◆ **Problem to solve**: Only lines with the word "computer" are needed; collect each of them from the listing below.
====== Data for processing ======
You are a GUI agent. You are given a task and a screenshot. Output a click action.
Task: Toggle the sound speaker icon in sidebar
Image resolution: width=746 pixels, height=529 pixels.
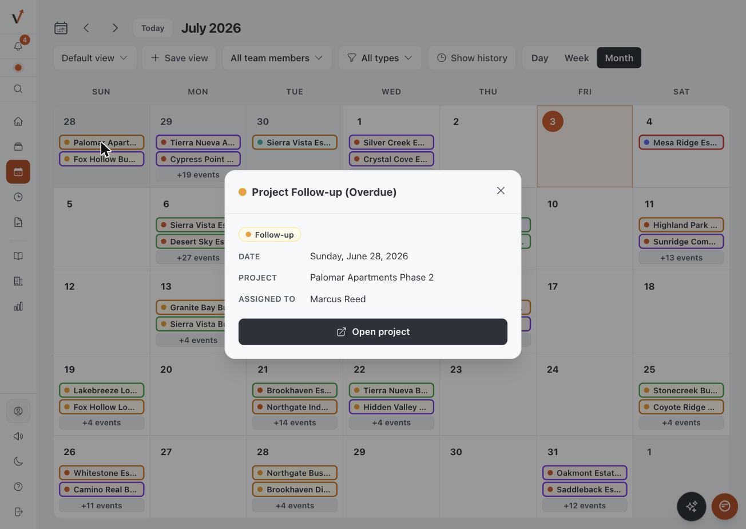[18, 436]
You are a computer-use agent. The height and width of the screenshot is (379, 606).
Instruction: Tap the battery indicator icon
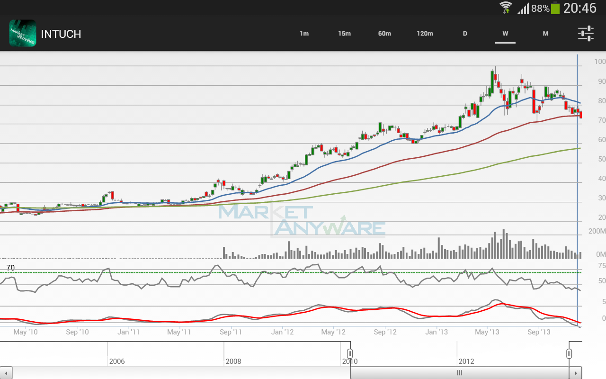(555, 8)
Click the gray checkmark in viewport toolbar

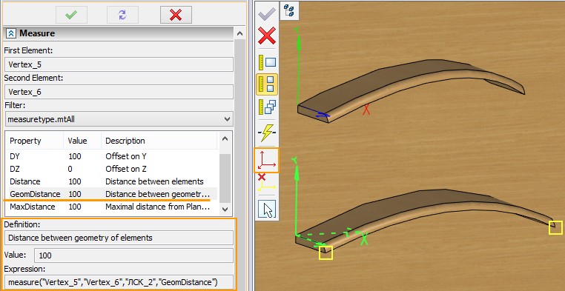[x=267, y=14]
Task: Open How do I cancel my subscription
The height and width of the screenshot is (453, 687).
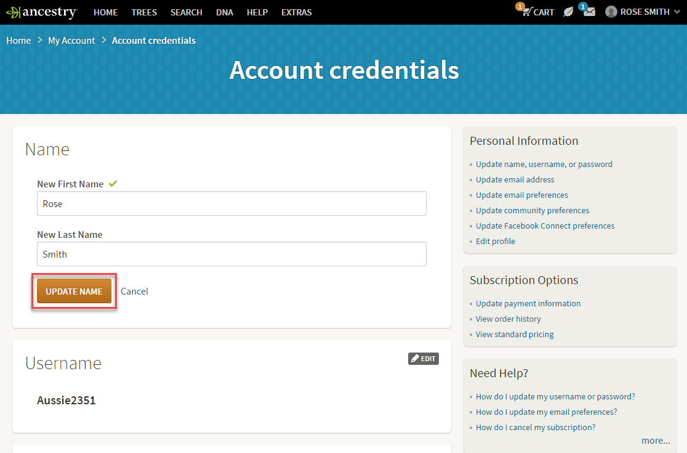Action: 536,428
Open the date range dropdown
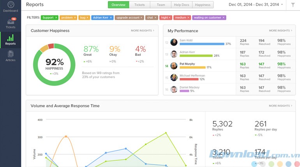Screen dimensions: 300x167 tap(256, 5)
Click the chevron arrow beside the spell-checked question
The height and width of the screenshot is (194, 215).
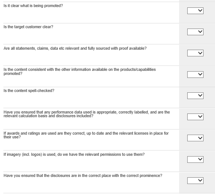[200, 95]
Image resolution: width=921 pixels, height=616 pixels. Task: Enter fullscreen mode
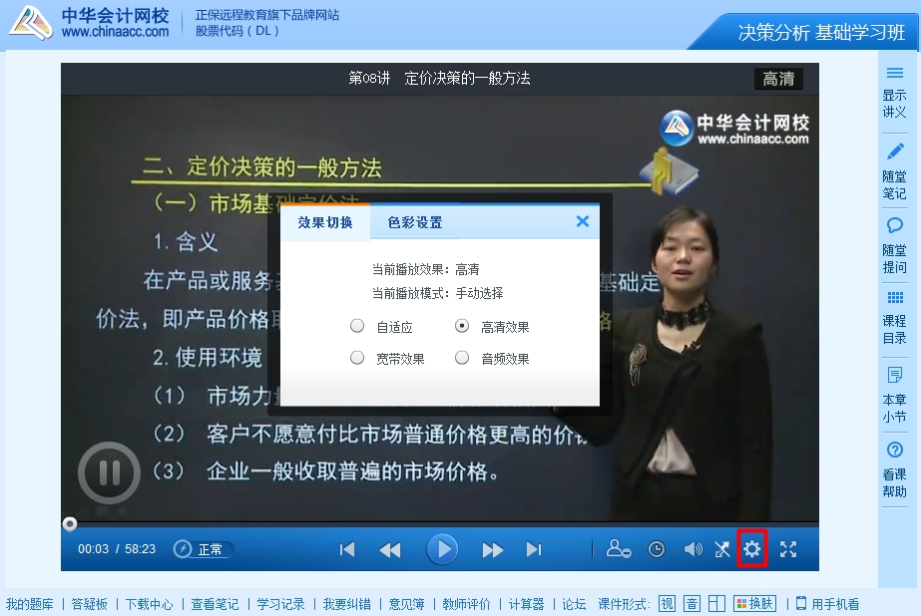[x=788, y=549]
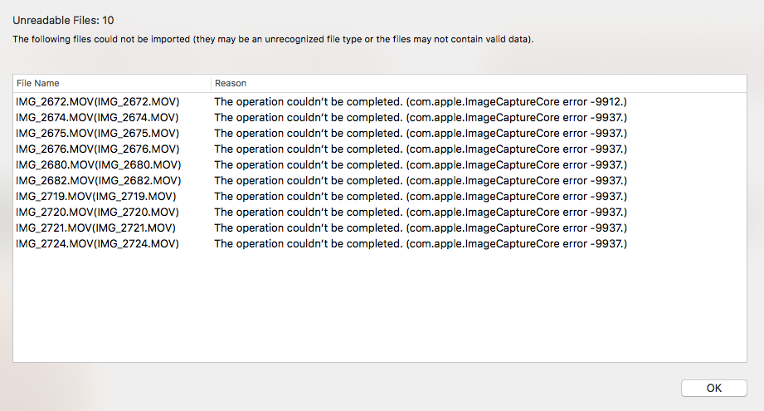Click the IMG_2724.MOV file name
This screenshot has width=764, height=411.
[x=98, y=243]
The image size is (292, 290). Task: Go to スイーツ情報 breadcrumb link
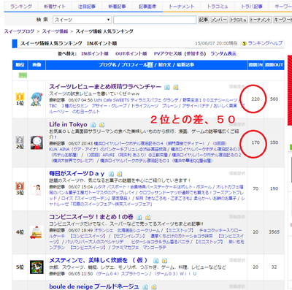coord(55,31)
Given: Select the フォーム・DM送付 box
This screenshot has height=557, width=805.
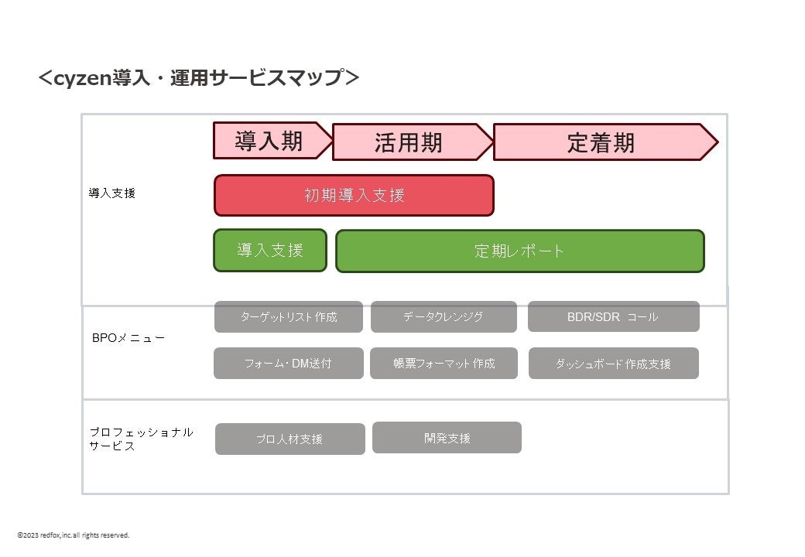Looking at the screenshot, I should pos(288,363).
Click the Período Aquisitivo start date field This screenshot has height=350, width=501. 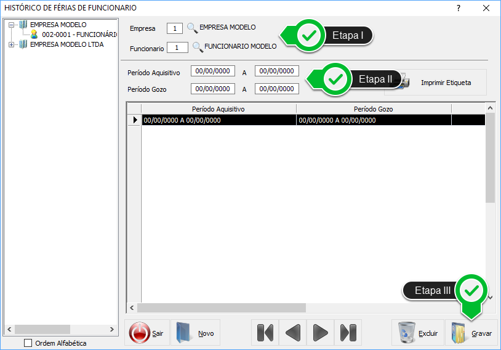point(213,71)
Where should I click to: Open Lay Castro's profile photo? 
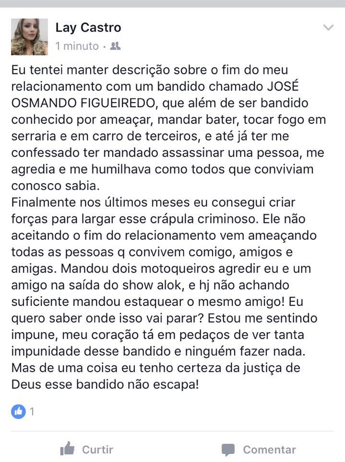click(x=29, y=37)
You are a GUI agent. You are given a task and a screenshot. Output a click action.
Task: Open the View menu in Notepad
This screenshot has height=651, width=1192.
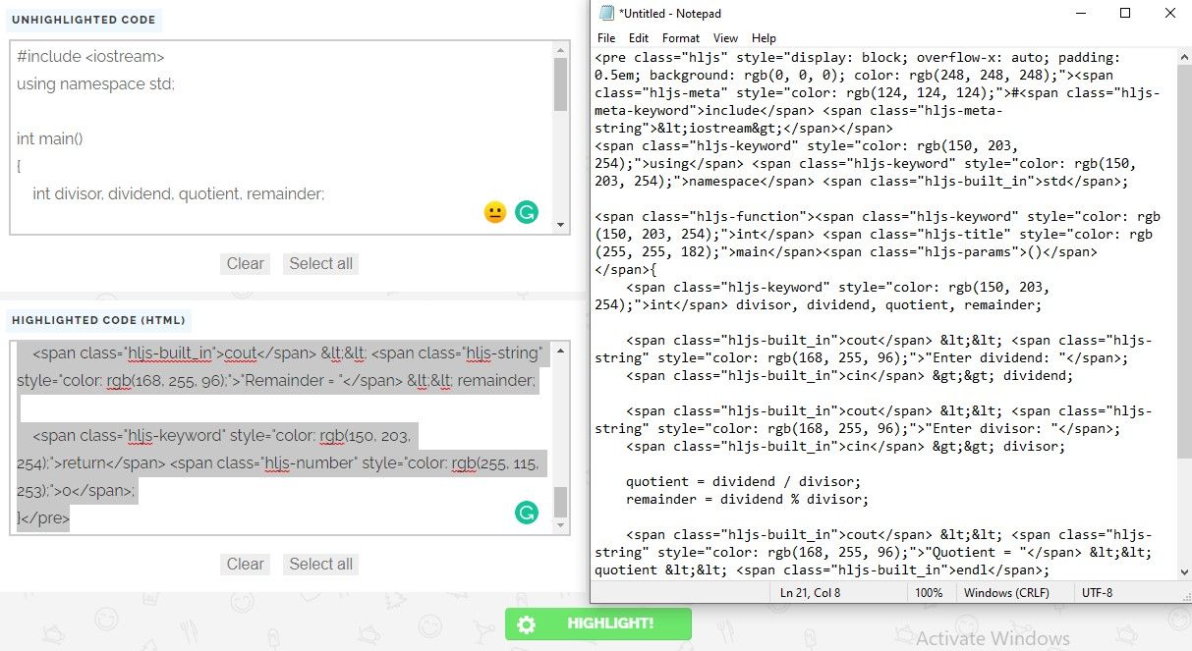[x=725, y=38]
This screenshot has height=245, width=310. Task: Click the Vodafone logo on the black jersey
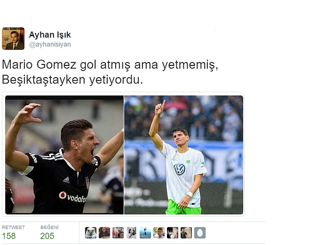pyautogui.click(x=73, y=197)
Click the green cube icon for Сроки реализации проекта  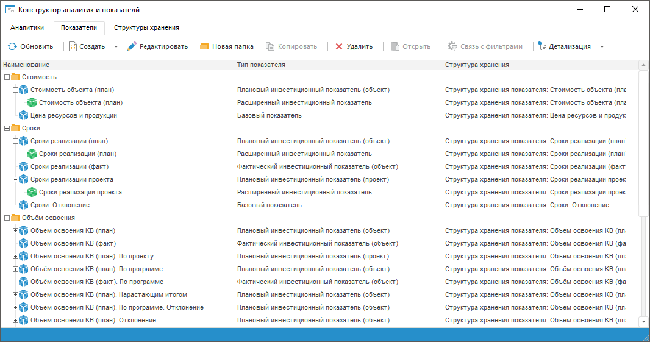pyautogui.click(x=32, y=192)
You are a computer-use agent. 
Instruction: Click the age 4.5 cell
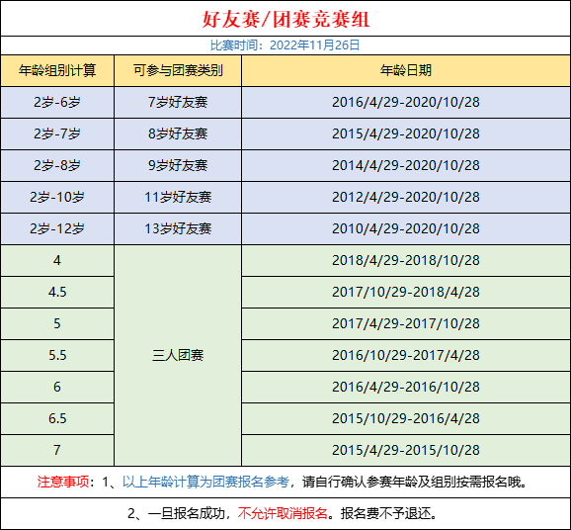57,292
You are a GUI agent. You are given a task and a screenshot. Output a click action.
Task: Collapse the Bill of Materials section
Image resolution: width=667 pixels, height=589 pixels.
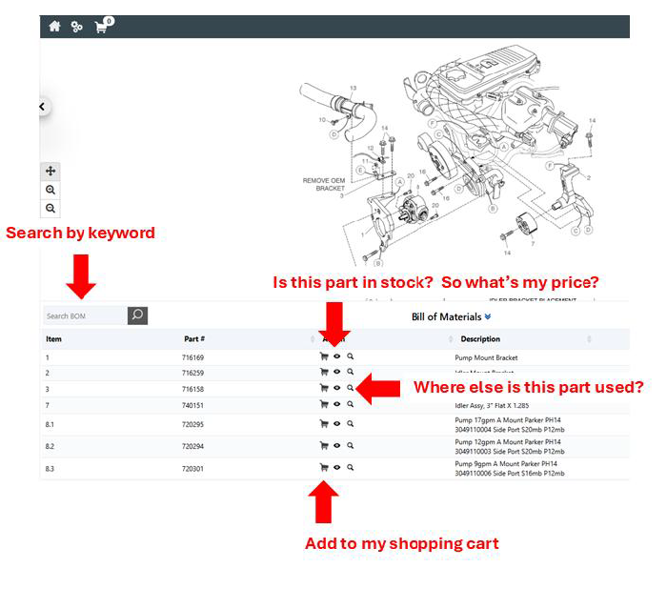(488, 316)
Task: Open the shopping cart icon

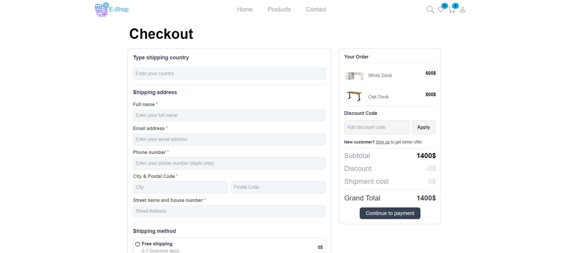Action: pyautogui.click(x=452, y=10)
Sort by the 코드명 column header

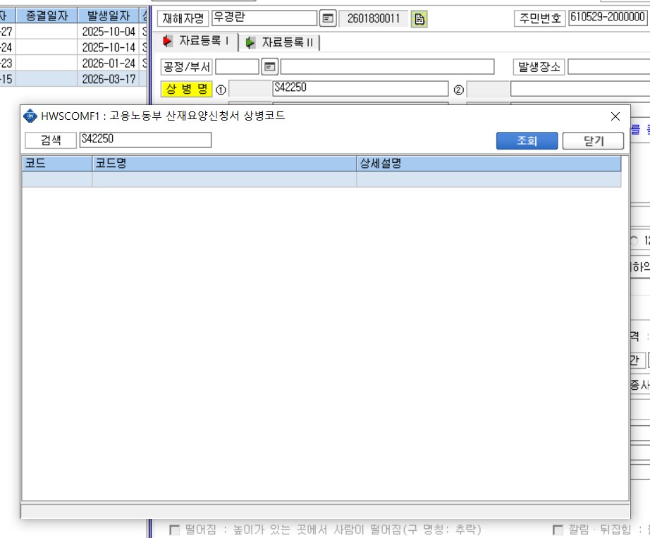point(224,164)
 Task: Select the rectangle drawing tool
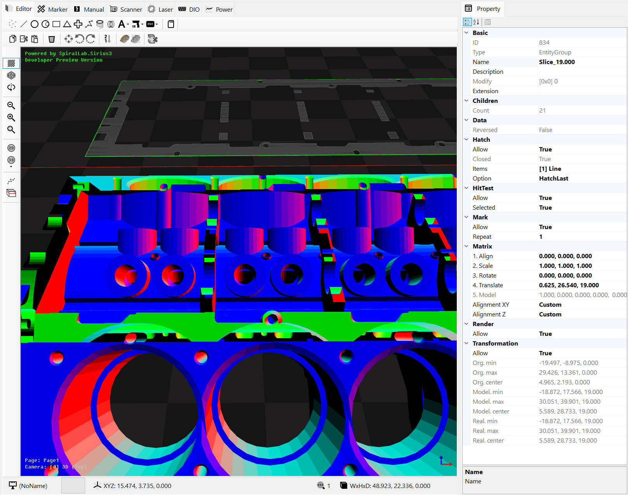point(56,24)
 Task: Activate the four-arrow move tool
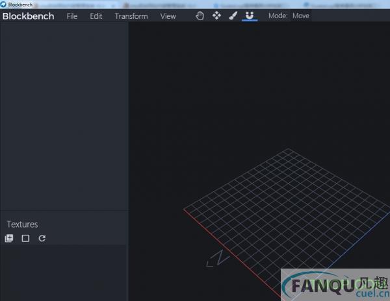coord(216,16)
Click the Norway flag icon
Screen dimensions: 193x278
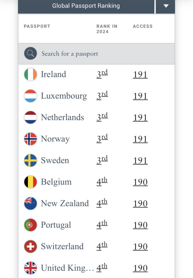[31, 139]
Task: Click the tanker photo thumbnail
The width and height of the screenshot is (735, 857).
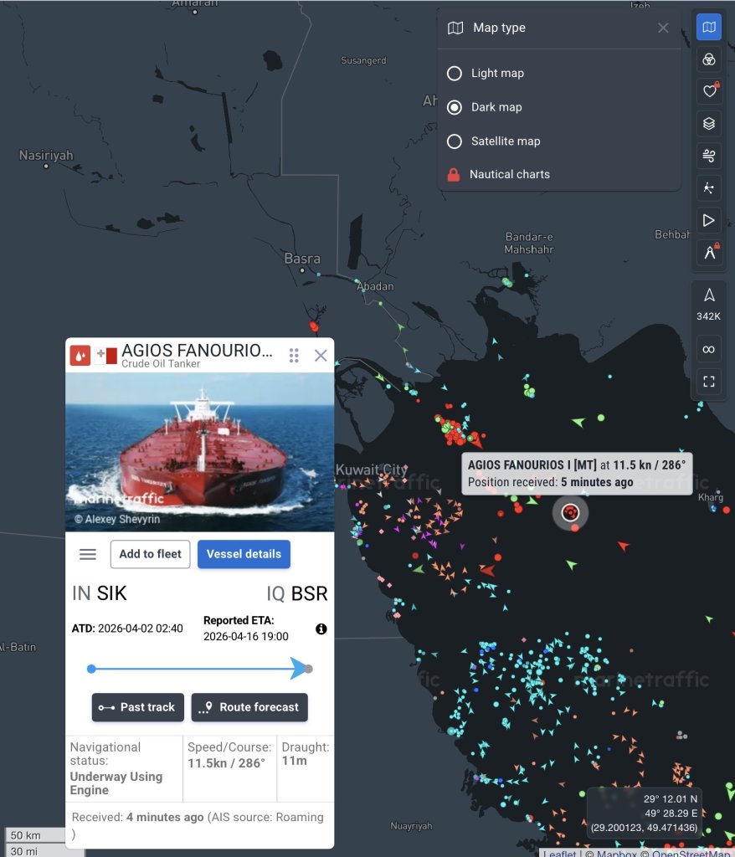Action: click(x=199, y=452)
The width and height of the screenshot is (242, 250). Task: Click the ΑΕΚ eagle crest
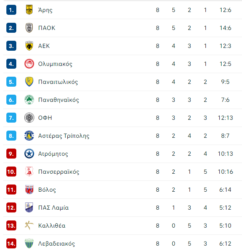click(29, 46)
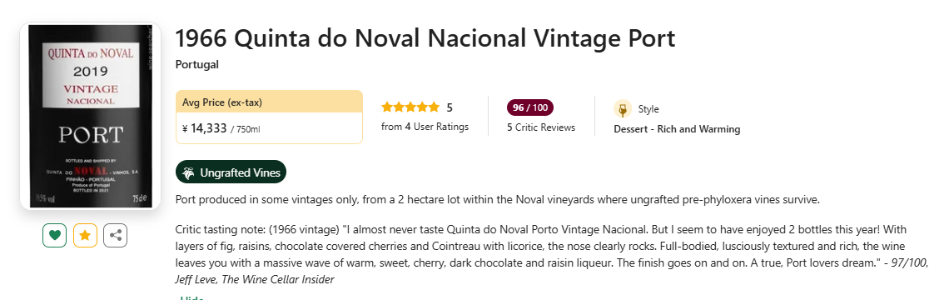This screenshot has width=949, height=300.
Task: Open the share icon button
Action: point(116,236)
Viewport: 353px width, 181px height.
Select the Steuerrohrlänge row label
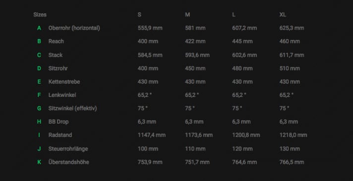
======
◆ **Reply**:
You are a computer-use agent. The height and width of the screenshot is (379, 606).
You are a computer-use agent. 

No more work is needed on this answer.